# 2013 CBC 1018.5 Air movement in corridors?



## JPohling (Sep 29, 2015)

I have a project that went back in to plan check for a plan change related to the HVAC ductwork because there were less HVAC units on the roof than the developers plans indicated there would be..  This is a "B" occupancy stand alone pad building for a financial services company.  The building is new.  First generation build out and is fully sprinklered.  The interior corridors are therefore non-rated.

The GC was down there and the plan reviewer said................although these are non rated corridors you still need to comply with 1018.5 " Air movement in corridors".  These corridors are conditioned and there are supply and returns located in the corridors to achieve this.  All returns are ducted.  we are not using the space above the ceiling as a plenum in any way.  I am trying to understand this "NEW" comment?  It doesn't sound correct to me?


----------



## JPohling (Oct 1, 2015)

Bump   No mechanical plan checkers want to respond?


----------



## cda (Oct 1, 2015)

how about if you resubmit the plans and do not call the corridors ,,,,,,corridors??

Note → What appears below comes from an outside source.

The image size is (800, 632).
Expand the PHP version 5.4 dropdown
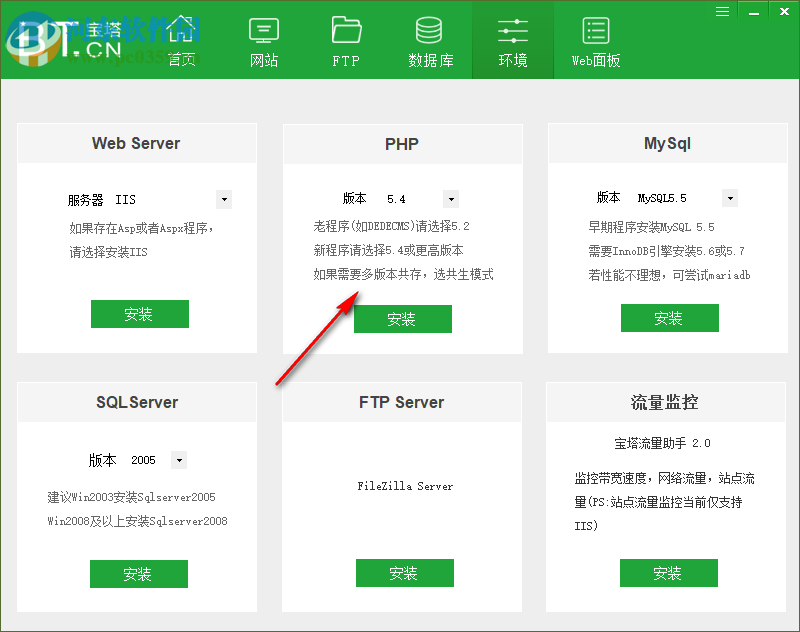point(450,199)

Or take a saws all to the walls, every so often, and there will be no walls


----------



## JPohling (Oct 1, 2015)

Our plans call them hallways.............I think we are close to resolution


----------



## rgrace (Oct 20, 2015)

JPohling said:
			
		

> Bump   No mechanical plan checkers want to respond?

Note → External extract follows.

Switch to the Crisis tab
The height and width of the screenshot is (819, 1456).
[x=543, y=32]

I'll respond     I've been out for a couple of weeks, and haven't had access to the forum, so I apologize for my delayed response.

I do not know what the 2013 CBC 1018.5 says; I assume that it is the same as 2012 IBC 1018.5 or 2012 IMC * 601.2, or at least similar. *

*So here is my take on this section. The purpose of this section is to prevent the corridor (rated or non-rated, doesn't matter) from filling up with smoke during a fire event. The corridor, after all, is an egress element that you want to maintain smoke-free. If an air distribution system served multiple spaces, and one were to locate the return intake of that system in a corridor, the supply-to-return path would naturally flow into the corridor. If one of those spaces served by this air distribution system contained a smoldering fire that created smoke, the smoke would be drawn into the corridor, filling the corridor, and making egress through the corridor deadly. We want to design our systems to prevent this from happening. *

*I don't know if I completely understand the proposed design that generated this post. It sounds like the design is consistent with what I described above, and I would have concerns with putting a return (ducted or plenum) in that corridor. You are asking the system to draw smoke from other spaces into the corridor by putting a return in the corridor. However, if a corridor were to be provided with a dedicated HVAC system (serving no other spaces except the corridor), the possibility of filling the corridor up with smoke from other spaces would be near nil. This design would be similar (not exact) to that permitted in IBC 1022.6.*

*Ultimately, if a design looks like it has the capacity to fill an egress corridor up with smoke, redesign the system.*


----------



## cda (Oct 20, 2015)

rgrace said:
			
		

> I'll respond     I've been out for a couple of weeks, and haven't had access to the forum, so I apologize for my delayed response.I do not know what the 2013 CBC 1018.5 says; I assume that it is the same as 2012 IBC 1018.5 or 2012 IMC * 601.2, or at least similar. *
> 
> *So here is my take on this section. The purpose of this section is to prevent the corridor (rated or non-rated, doesn't matter) from filling up with smoke during a fire event. The corridor, after all, is an egress element that you want to maintain smoke-free. If an air distribution system served multiple spaces, and one were to locate the return intake of that system in a corridor, the supply-to-return path would naturally flow into the corridor. If one of those spaces served by this air distribution system contained a smoldering fire that created smoke, the smoke would be drawn into the corridor, filling the corridor, and making egress through the corridor deadly. We want to design our systems to prevent this from happening. *
> 
> ...


*Does a non rated corridor require doors,,,  if there are cased openings in it????*


----------



## rgrace (Oct 20, 2015)

cda said:
			
		

> Does a non rated corridor require doors,,,  if there are cased openings in it????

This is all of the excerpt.